## TASK PROMPT
Copy every item in the data listing below word for word, leaving nothing out and changing nothing.

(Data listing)

::::::::

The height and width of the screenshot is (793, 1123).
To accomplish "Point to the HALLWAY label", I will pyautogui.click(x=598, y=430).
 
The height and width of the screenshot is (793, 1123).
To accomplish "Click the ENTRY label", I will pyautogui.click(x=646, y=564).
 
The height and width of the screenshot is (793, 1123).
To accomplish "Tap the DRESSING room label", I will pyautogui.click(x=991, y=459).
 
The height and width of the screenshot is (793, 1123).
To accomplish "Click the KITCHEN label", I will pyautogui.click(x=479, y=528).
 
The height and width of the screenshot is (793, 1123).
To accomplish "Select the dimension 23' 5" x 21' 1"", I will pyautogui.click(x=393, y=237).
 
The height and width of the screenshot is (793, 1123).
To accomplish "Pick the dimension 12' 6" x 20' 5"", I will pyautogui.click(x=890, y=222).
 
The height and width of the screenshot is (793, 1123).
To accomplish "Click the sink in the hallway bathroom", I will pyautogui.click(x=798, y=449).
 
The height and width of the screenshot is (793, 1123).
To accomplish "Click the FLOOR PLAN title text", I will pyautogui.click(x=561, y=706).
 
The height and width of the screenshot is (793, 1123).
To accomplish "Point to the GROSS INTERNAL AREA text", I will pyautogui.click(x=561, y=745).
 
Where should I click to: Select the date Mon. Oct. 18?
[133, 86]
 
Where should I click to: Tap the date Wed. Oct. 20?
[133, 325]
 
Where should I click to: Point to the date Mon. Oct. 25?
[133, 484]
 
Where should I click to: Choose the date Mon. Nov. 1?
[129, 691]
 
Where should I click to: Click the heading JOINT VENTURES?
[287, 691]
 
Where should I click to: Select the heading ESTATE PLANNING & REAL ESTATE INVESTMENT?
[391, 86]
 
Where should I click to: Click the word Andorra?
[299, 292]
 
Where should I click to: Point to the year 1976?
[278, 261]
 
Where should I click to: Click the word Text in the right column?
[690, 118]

::::::::

## THE RESULT
The height and width of the screenshot is (793, 1123).
To accomplish "Point to the HALLWAY label", I will pyautogui.click(x=598, y=430).
 
The height and width of the screenshot is (793, 1123).
To accomplish "Click the ENTRY label", I will pyautogui.click(x=646, y=564).
 
The height and width of the screenshot is (793, 1123).
To accomplish "Tap the DRESSING room label", I will pyautogui.click(x=991, y=459).
 
The height and width of the screenshot is (793, 1123).
To accomplish "Click the KITCHEN label", I will pyautogui.click(x=479, y=528).
 
The height and width of the screenshot is (793, 1123).
To accomplish "Select the dimension 23' 5" x 21' 1"", I will pyautogui.click(x=393, y=237).
 
The height and width of the screenshot is (793, 1123).
To accomplish "Pick the dimension 12' 6" x 20' 5"", I will pyautogui.click(x=890, y=222).
 
The height and width of the screenshot is (793, 1123).
To accomplish "Click the sink in the hallway bathroom", I will pyautogui.click(x=798, y=449).
 
The height and width of the screenshot is (793, 1123).
To accomplish "Click the FLOOR PLAN title text", I will pyautogui.click(x=561, y=706).
 
The height and width of the screenshot is (793, 1123).
To accomplish "Point to the GROSS INTERNAL AREA text", I will pyautogui.click(x=561, y=745).
 
Where should I click to: Select the date Mon. Oct. 18?
[133, 86]
 
Where should I click to: Tap the date Wed. Oct. 20?
[133, 325]
 
Where should I click to: Point to the date Mon. Oct. 25?
[133, 484]
 
Where should I click to: Choose the date Mon. Nov. 1?
[129, 691]
 
Where should I click to: Click the heading JOINT VENTURES?
[287, 691]
 
Where should I click to: Select the heading ESTATE PLANNING & REAL ESTATE INVESTMENT?
[391, 86]
 
Where should I click to: Click the word Andorra?
[299, 292]
 
Where should I click to: Point to the year 1976?
[278, 261]
 
Where should I click to: Click the word Text in the right column?
[690, 118]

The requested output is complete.